"Moi zawodnicy zrobili to, co do nich należało. Nie graliśmy perfekcyjnie, ale zrobiliśmy krok do przodu" - powiedział trener reprezentacji Polski ​po meczu grupy D mistrzostw Europy siatkarzy. Biało-czerwoni pokonali w Rotterdamie Holendrów 3:0.

REKLAMA

To niesamowite grać tutaj przed sześcioma czy siedmioma tysiącami ludzi z Polski. To było jak mecz u siebie. Czuliśmy ich wsparcie przed meczem, podczas spotkania i jeszcze po jego zakończeniu. Należą im się ogromne podziękowania. Moi zawodnicy zrobili to, co do nich należało. Nie graliśmy perfekcyjnie, ale zrobiliśmy krok do przodu. To, co mówiłem wcześniej, musimy się rozkręcać w trakcie tego turnieju. To jednak nie jest teraz istotne.
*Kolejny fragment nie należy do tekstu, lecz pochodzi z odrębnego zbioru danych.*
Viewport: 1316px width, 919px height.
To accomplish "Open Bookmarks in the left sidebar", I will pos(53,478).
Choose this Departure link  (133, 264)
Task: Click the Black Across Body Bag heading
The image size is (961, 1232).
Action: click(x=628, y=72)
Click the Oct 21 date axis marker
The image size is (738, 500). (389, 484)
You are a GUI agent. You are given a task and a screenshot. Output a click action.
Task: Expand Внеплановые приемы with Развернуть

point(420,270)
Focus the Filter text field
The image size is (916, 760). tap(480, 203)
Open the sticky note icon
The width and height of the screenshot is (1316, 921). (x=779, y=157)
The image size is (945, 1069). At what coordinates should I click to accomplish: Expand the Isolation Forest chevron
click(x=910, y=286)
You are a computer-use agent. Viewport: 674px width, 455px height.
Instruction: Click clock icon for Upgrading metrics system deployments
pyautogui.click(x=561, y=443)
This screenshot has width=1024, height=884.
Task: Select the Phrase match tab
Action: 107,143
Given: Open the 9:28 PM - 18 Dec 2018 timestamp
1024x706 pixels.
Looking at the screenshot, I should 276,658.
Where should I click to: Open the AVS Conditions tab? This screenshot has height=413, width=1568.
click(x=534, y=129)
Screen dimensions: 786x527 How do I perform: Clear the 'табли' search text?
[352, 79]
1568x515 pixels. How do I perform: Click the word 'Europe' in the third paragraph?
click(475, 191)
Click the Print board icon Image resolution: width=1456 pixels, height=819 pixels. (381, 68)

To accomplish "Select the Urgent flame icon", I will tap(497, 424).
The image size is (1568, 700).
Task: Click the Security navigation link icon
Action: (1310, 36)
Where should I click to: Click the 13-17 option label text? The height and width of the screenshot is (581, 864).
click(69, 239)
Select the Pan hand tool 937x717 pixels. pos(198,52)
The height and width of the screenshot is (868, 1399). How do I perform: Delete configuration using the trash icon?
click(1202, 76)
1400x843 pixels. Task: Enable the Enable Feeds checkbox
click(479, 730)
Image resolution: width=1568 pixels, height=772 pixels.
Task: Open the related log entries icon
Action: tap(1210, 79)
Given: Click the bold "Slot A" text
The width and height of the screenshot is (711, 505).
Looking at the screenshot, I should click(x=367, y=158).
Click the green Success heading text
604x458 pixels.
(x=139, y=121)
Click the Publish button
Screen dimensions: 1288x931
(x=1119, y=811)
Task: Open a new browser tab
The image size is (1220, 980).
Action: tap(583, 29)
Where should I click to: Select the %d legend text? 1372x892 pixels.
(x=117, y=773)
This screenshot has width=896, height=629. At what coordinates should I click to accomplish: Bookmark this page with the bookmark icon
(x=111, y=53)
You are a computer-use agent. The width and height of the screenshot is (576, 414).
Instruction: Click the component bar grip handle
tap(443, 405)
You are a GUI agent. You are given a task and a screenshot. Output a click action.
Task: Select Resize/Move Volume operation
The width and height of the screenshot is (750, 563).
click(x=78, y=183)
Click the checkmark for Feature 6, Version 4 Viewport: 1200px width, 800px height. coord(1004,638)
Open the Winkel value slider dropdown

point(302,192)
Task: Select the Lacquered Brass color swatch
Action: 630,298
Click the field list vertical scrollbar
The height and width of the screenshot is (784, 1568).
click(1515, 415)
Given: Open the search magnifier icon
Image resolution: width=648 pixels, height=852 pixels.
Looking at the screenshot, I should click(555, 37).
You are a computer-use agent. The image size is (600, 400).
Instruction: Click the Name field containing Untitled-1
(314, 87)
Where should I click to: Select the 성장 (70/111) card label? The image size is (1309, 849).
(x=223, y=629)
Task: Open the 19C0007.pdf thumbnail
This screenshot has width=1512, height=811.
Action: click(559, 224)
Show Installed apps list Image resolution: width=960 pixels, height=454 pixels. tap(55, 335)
Najważniejsi są ludzie, którzy zasiedli dziś na trybunach. Brak mi słów, by to opisać - powiedział trener reprezentacji Polski.

Rozgrywający reprezentacji Polski Fabian Drzyzga stwierdził, że polska drużyna zagrała lepiej niż w pierwszym meczu siłą rzeczy, bo znamy już lepiej halę: Dziś przyjęcie było na tzw. nosek dla rozgrywającego, więc można było pograć. Oby tak dalej. Nasza gra nie wygląda jeszcze dobrze czy super, ale róbmy swoje i patrzmy do przodu na kolejnego przeciwnika. (o jednej z akcji - PAP) Nie wiem, kto komu musi postawić drinka - czy ja Bieniowi, że trafił w tę piłkę, czy on mi, że mu tak super wystawiłem. Czuliśmy się dobrze, swobodnie i ten luz oraz dobry wynik sprawił, że można było trochę powariować. Gdyby nie wyszło, to by Vital pewnie urwał mi głowę, ale na szczęście wyszło.

Z kolei atakujący reprezentacji Polski Maciej Muzaj powiedział po spotkaniu: Dziś faktycznie to mi się poszczęściło w bloku (zdobył w tym elemencie 4 punkty, najwięcej w drużynie - PAP). (...) Wygrywamy 3:0. Nie wszystko jest jeszcze idealnie, ale to jest bardzo dobry start w tym turnieju. Ten mecz naprawdę bardzo dużo może nam dać później w dalszej fazie turnieju. Mając obok siebie na boisku takich zawodników, naprawdę można poczuć trochę luzu i nie martwić o to, co będzie, jeśli coś pójdzie nie tak. Naprawdę super się gra w tym zespole.